— Illustration, with its emphasis on individual voice of an illustrator, can encounter a challenge when working through collaborative drawing – especially, when the project talks about other people’s experiences and the collaboration implies drawings made by people who are not illustrators. How do you approach these challenges in your collaborations?
— Illustration inherently carries the personal voice and interpretive lens of the illustrator. However, in the context of lived experience research—where collaboration, co-authorship, and ethical engagement are central—this voice must remain open to negotiation. I approached this tension not as a limitation, but as an opportunity to expand the role of illustration: from a solitary act of representation to a shared act of meaning-making.
At the heart of this approach is the concept of the visual listener. I see my role not simply as someone who illustrates for participants, but as someone who illustrates with them—listening visually, interpreting responsively, and co-constructing meaning through drawing. This shift in mindset enabled me to treat illustration as a dialogic space, where the boundaries between author and collaborator were intentionally blurred.
In both the Tamil and Jomnyeo case studies, I employed live drawing during interviews. Participants narrated their experiences while I sketched in real time. These sessions often sparked feedback loops: participants would suggest changes, clarify meanings, or even contribute their own lines. This transformed drawing into a relational and iterative process, grounded in co-presence, trust, and shared authorship.

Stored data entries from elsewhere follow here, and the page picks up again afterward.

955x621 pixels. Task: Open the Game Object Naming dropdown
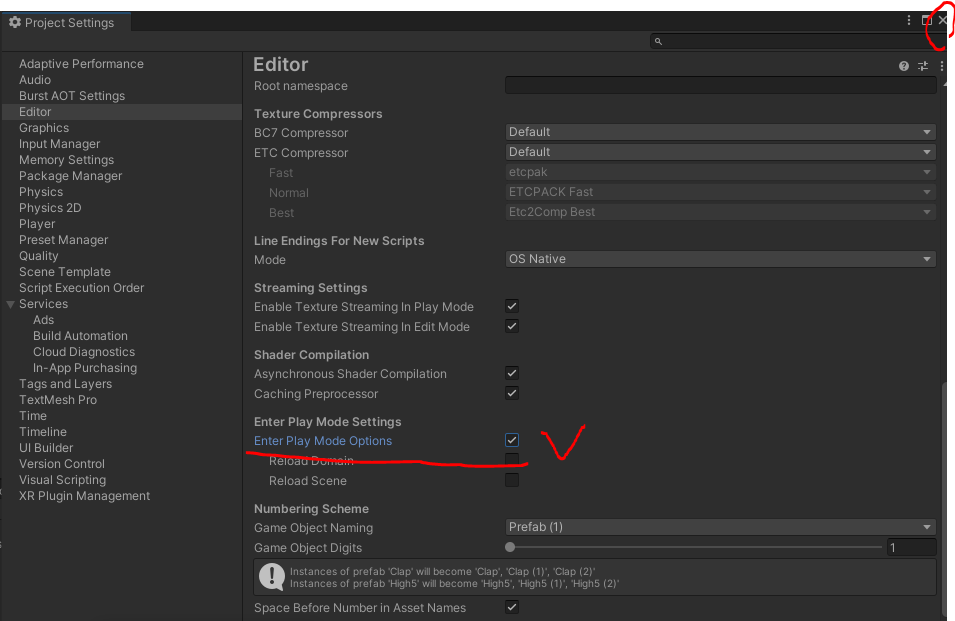tap(720, 527)
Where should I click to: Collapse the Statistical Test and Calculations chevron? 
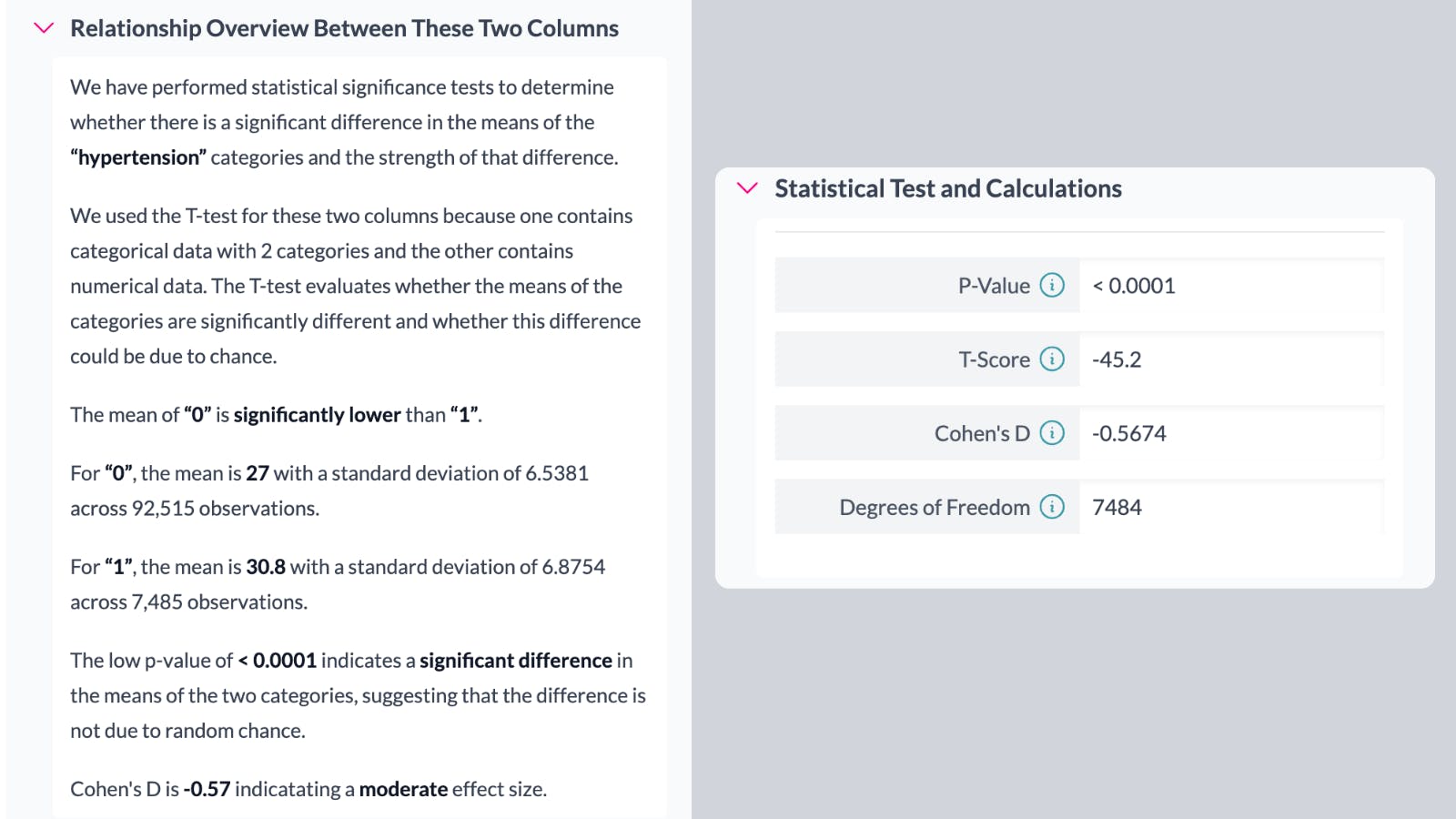[746, 188]
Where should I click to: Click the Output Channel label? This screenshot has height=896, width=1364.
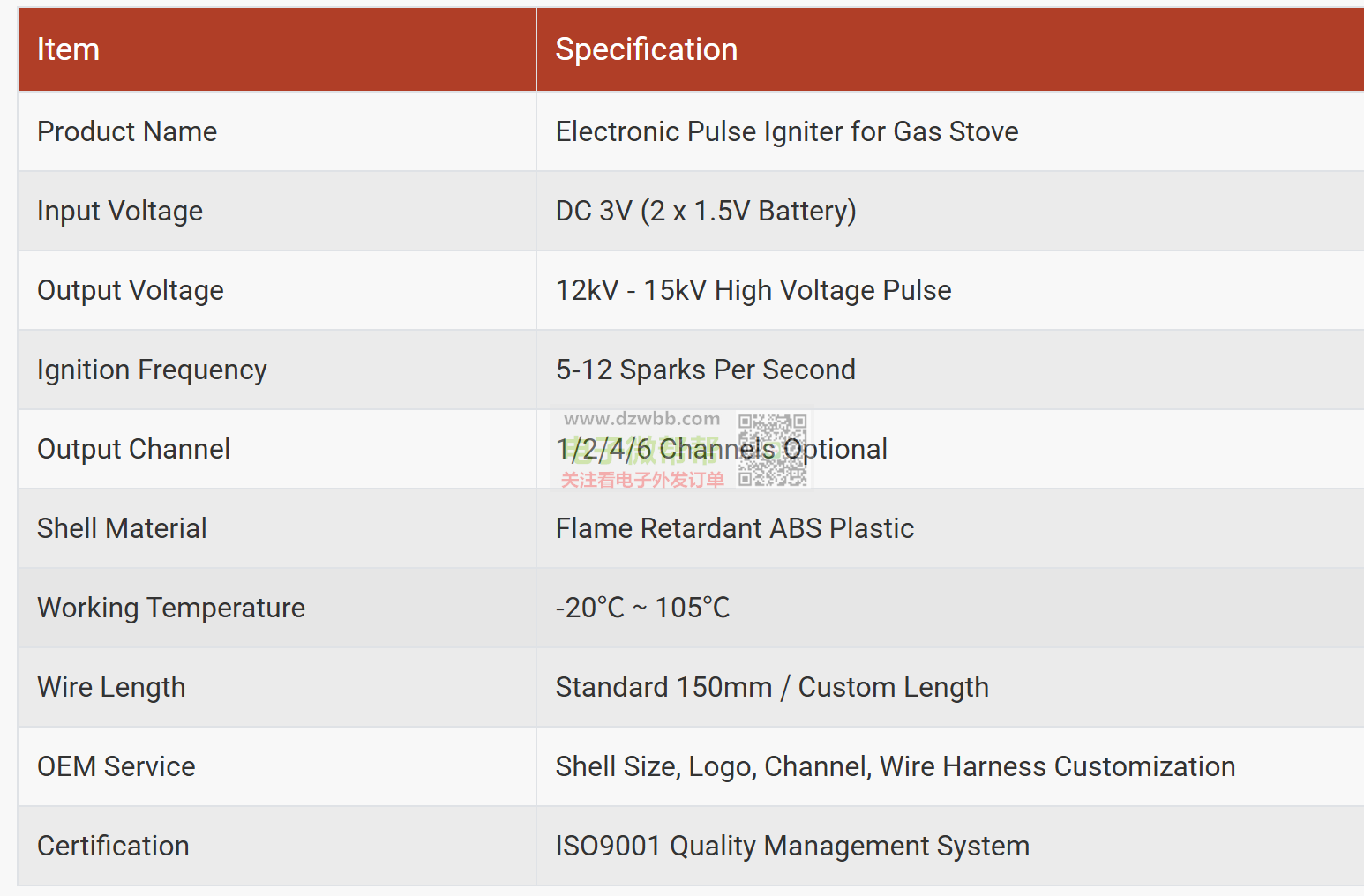pos(133,449)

Crucially, I also invited participants—many of whom were not trained artists—to create their own drawings. In the Tamil community exhibition and Jeju children’s workshops, these drawings were treated not as supplementary or amateur artefacts but as equally meaningful contributions. I refrained from aestheticising or correcting them, embracing their expressiveness and emotional clarity. This approach challenged conventional hierarchies of "professional" illustration and welcomed visual plurality—recognising that diverse styles and perspectives can coexist within a shared narrative.

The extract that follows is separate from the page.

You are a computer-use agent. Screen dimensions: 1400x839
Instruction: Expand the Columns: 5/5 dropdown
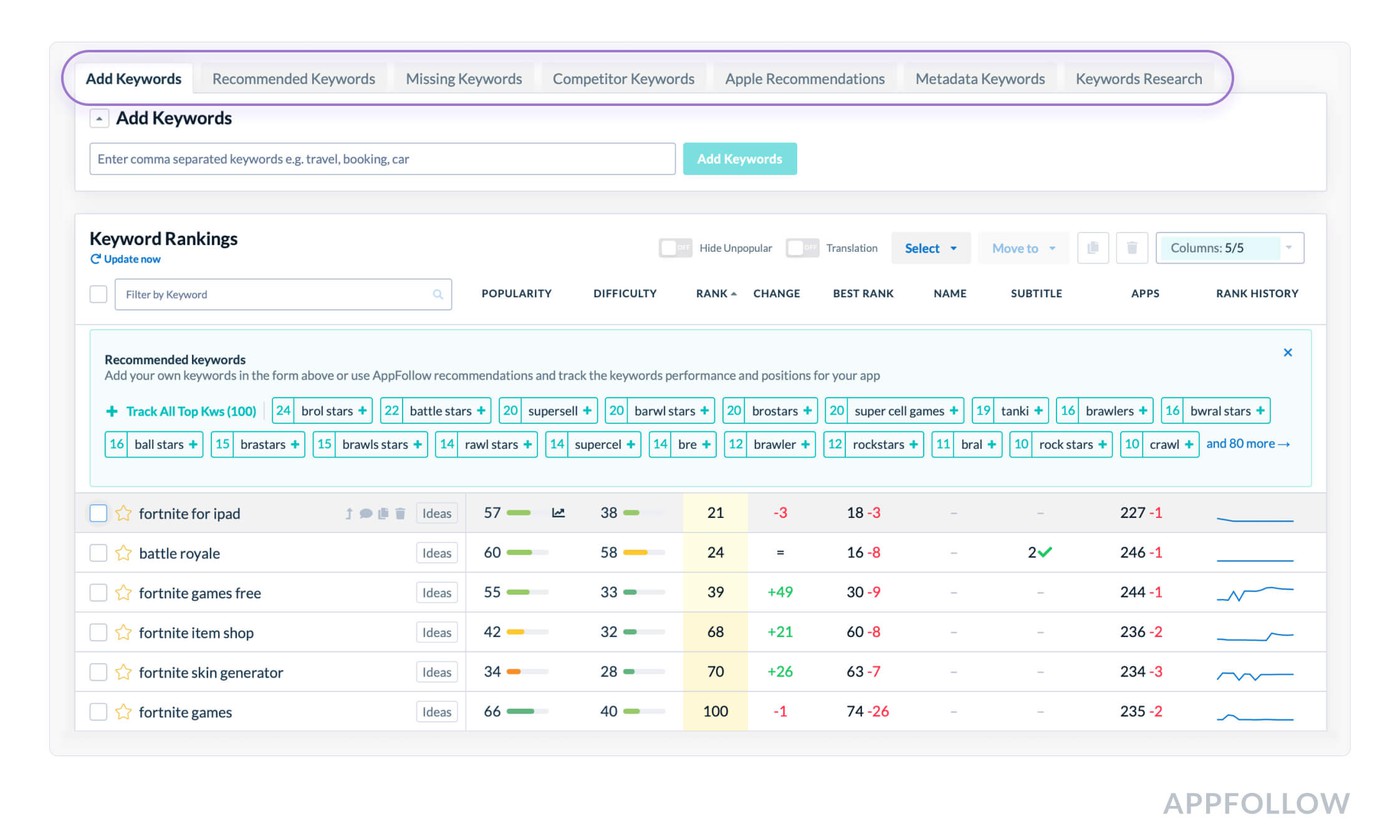coord(1229,248)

When curating the final outputs, I maintained clear attribution while allowing different voices to visually interact. Sometimes my illustrations and participant drawings were displayed side by side; in other instances, they were layered into composite images that echoed each other—forming a visual dialogue. This strategy preserved individual voices while building a collective narrative space that honoured multiplicity.
Ultimately, collaborative drawing in my research became not just a methodological tool, but an ethical gesture. It foregrounded participants’ agency, respected their authorship, and extended illustration’s potential as a participatory, culturally responsive research practice. In doing so, it redefined illustration not merely as a final product, but as an active process of negotiation, dialogue, and shared meaning-making.